◆ ABOUT THIS TASK ◆
In the listing that follows, how many lines contain the string "computer"? Provide only the number.

◆ INPUT MATERIAL ◆
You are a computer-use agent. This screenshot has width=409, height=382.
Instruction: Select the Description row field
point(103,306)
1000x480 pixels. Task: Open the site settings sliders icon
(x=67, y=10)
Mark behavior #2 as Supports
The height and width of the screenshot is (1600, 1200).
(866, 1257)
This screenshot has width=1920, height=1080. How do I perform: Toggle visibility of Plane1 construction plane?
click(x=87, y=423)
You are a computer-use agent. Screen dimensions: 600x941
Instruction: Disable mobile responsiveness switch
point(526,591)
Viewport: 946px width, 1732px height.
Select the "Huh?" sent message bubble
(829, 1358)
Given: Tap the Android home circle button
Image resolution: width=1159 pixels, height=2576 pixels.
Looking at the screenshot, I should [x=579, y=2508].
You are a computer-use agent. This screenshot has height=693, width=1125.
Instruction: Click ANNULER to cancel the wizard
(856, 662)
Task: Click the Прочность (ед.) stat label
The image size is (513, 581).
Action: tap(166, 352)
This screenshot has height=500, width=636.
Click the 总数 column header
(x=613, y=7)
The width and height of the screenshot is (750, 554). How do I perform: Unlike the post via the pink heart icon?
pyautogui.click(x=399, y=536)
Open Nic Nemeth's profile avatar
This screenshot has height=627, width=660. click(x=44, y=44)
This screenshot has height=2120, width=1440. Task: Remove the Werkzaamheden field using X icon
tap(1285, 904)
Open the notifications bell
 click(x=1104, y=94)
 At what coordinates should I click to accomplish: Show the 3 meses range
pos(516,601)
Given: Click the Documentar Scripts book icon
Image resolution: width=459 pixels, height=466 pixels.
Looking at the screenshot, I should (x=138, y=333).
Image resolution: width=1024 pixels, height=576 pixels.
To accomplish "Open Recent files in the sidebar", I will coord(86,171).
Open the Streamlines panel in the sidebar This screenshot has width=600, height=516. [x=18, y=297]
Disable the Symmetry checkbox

◆ RESULT BELOW ◆
3